= Not a Fiction =

Bangladeshi short film

Not a Fiction is a Bangladeshi short film produced, directed, and shot by Shah Newaz Khan Cju. The film is presented in a one-shot format and addresses the issue of extrajudicial killings.

== Plot ==
The film highlights the issue of an extrajudicial killing case. It reflects a grim reality that persists across the globe.

== Cast ==
The cast includes:

- Udoyon Rajib
- Naymul Alam Mishu
- Rudroneel Ahmed
- Oishik Sami Ahmed
- Zawad Soudho
- Mithun

== Production ==
The film was co-produced by Sadia Khalid Reeti, a film critic and FIPRESCI jury member at the Cannes Film Festival & executive produced by MD Asif. The sound design was handled by Ripon Nath and Rony Sazzad, with Rashaduzzaman Shohag in charge of color grading.

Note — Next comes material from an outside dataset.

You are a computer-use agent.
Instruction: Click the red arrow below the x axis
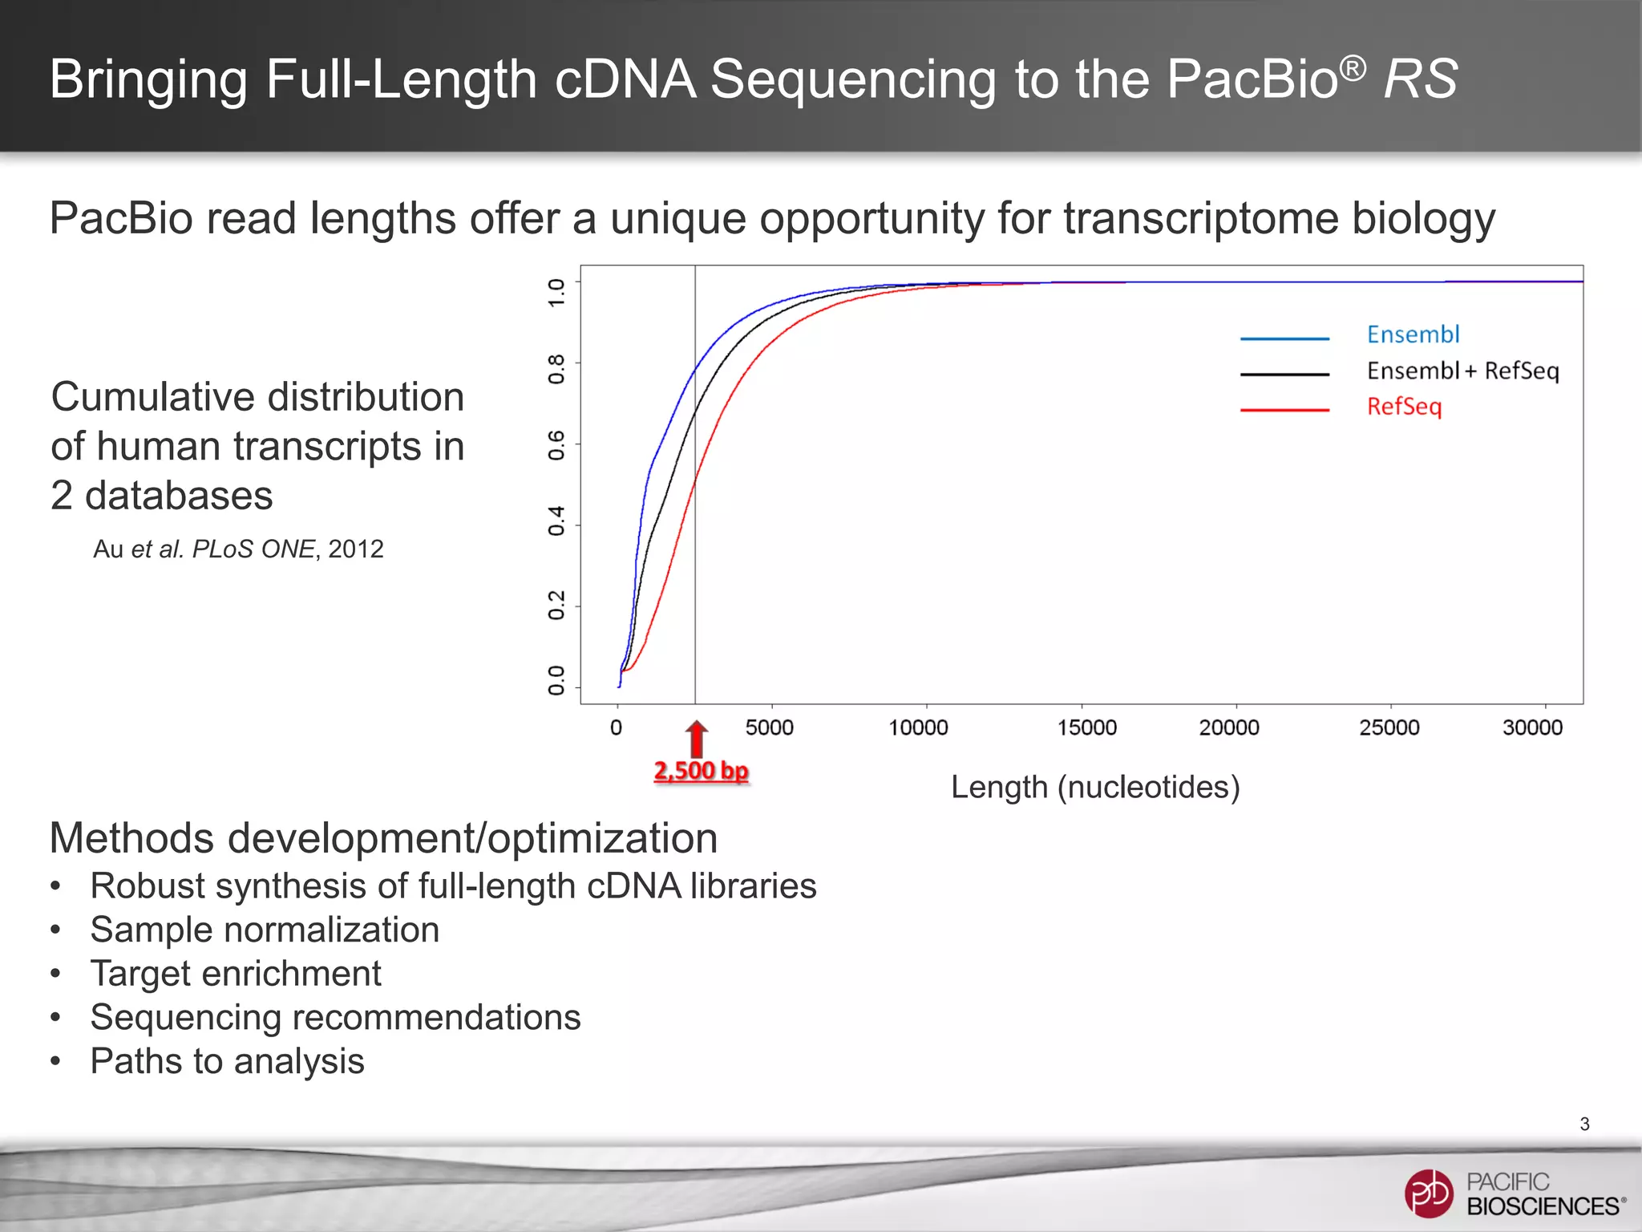[697, 738]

The editing team comprised Leon Rozario and Tanvir Ahmed Rony, assisted by Al Amin Sumon and MD Aman Khan.

== Release and screenings ==
Not a Fiction was selected for several film festivals, including:

- Hamilton Film Festival (Canada, 2023)
- Silver Wave Film Festival (Canada, 2023)
- 33rd Cinequest Film & VR Festival (California, 2024)
- 19th Tasveer Film Festival & Market (Seattle, Washington, 2024)
- 18th Beirut Shorts International Film Festival (Lebanon, 2024)
- Prague Film Festival (Czech Republic, 2025)

It was also screened at:

- Vienna International Film Awards (2024)
- 3rd AIU Kuwait International Film Festival (2024)
- Erie International Film Festival (USA, 2024)
- International Usak Short Film Festival (2024)
- Golden Bridge International Short Film Festival (Turkey, 2024)
- Serbest International Film Festival (Moldova, 2024)

The film was featured on the international OTT platform MUBI.